アナン
アナンとはお釈迦様の十大弟子の一人で、多聞第一といわれたお弟子です。
誰よりもお釈迦様のお言葉をよく聞き、修行に励みました。
今は亡き故人はあの手この手で私たちに多くのメッセージ。
気づきのきっかけを与えてくださっています。
そんな故人からのはたらきかけに一緒に耳を傾けてみましょう。
それが聖徳寺が毎月発行している「アナン」です。
天上天下
唯我独尊
4月8日は花祭り。お釈迦しゃか様さまの誕生日です。お釈迦様は今から2589年前。紀元前565年にインドのシャカ族の王子として、父シュッドーダナ王、母マーヤ妃のもとにお生まれになりました。名前はシッダールタと言いました。お釈迦様をご懐妊された際に、母マーヤ妃の右脇から6本の牙を持つ白象が入ったという逸話から、仏教では白象が大切なものとして祀られています。
お釈迦様は生まれてすぐに、7歩進み、右手を上に左手を下にそれぞれ指差し
天上天下 唯我独尊
と宣言されたといいます。
さて、この言葉。字面だけ見ると「天上世界、天下の世界の中で、ただ私一人が尊い」と読めてしまいますが、本当にそうでしょうか。

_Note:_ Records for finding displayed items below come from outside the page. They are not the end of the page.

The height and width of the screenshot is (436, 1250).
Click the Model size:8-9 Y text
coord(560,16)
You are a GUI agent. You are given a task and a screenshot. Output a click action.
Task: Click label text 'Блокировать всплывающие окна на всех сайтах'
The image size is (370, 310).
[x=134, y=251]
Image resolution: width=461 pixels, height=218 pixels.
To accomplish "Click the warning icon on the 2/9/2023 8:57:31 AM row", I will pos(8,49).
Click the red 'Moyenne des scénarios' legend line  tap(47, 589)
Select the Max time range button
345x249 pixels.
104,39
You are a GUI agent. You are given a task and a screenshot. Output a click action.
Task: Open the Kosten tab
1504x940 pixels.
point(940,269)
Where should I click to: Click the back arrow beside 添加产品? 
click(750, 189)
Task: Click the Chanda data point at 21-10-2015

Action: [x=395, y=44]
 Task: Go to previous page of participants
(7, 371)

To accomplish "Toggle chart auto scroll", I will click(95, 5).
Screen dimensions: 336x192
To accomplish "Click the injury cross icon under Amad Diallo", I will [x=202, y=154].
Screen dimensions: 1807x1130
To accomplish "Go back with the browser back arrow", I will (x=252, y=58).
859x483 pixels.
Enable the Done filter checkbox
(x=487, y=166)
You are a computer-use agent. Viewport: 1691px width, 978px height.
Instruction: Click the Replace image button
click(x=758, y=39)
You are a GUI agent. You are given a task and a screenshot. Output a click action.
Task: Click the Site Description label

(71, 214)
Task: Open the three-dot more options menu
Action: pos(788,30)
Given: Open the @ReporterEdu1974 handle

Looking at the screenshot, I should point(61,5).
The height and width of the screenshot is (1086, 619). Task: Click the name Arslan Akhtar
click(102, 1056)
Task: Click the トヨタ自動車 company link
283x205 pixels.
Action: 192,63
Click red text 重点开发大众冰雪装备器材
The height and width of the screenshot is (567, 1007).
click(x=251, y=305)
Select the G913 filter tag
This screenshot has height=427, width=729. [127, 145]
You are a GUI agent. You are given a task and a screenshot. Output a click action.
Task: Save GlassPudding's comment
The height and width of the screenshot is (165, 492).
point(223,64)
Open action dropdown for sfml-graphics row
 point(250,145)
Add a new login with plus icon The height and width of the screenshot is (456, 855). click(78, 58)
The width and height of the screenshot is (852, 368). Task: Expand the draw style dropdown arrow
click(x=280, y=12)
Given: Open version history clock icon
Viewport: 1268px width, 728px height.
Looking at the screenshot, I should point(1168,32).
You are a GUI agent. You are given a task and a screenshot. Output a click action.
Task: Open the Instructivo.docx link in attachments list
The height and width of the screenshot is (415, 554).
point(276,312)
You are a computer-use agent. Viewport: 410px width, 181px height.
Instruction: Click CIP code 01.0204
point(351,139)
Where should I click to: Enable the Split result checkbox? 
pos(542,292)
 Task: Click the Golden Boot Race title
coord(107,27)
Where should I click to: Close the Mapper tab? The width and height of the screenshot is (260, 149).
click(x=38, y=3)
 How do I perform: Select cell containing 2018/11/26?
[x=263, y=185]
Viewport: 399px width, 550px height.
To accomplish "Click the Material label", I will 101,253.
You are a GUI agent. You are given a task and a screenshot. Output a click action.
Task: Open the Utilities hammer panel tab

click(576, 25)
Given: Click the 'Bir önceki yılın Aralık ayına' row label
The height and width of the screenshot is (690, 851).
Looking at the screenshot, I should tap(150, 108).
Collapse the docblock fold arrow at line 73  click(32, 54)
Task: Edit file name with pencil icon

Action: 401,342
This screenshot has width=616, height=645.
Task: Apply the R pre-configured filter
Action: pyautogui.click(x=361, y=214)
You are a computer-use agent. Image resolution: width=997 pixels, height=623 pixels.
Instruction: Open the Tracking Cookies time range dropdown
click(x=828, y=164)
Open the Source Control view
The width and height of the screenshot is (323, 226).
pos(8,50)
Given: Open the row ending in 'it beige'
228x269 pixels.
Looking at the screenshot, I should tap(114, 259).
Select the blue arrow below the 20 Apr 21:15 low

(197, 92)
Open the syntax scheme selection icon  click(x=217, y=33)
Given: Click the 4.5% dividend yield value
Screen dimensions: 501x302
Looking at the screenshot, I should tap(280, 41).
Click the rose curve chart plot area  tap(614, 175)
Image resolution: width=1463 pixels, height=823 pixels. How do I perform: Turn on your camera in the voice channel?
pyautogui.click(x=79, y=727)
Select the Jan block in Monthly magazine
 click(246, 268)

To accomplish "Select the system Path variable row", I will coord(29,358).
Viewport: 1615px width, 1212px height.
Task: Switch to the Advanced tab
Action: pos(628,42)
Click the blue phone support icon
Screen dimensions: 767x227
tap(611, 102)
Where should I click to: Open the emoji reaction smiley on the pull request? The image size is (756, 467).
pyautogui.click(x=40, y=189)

そうではなく、「すべての世界に生きとし生ける、すべての命がそれぞれ尊い」と、すべての命の尊さを説かれた言葉です。
命は、私たち全ての人々に平等に与えられた唯一無二のものです。私たちに与えられる
能力や容姿は人それぞれ違います。また、命の長さも残念ながら人それぞれ違います。しかし、命の大切さ、尊さは皆平等です。それは一国の大臣であろうと、有名人であろうと私のような一庶民であろうと変わりません。
私たちはこの事実に気づき、命の本当の尊さに気づいていかなくてはいけません。
仏さまは私たちの命の平等をみて、私たち一人一人を放っておけない、かけがえのない存在として救い取ってくださいます。
今は亡き故人が、この世での命をかけてその尊さを伝えてくださいました。そして、今は仏様として私たちに寄り添い、共に歩みながら様々な気付きを与えてくださいます。
私たちもまた遠からず死を迎えなければならない身です。大変辛いことではありますが、大切な方々の死を通じ、なにをおいても故人が私たちに呼びかけてくださる人生の根源にかかわる言葉を聞き届けていきたいものです。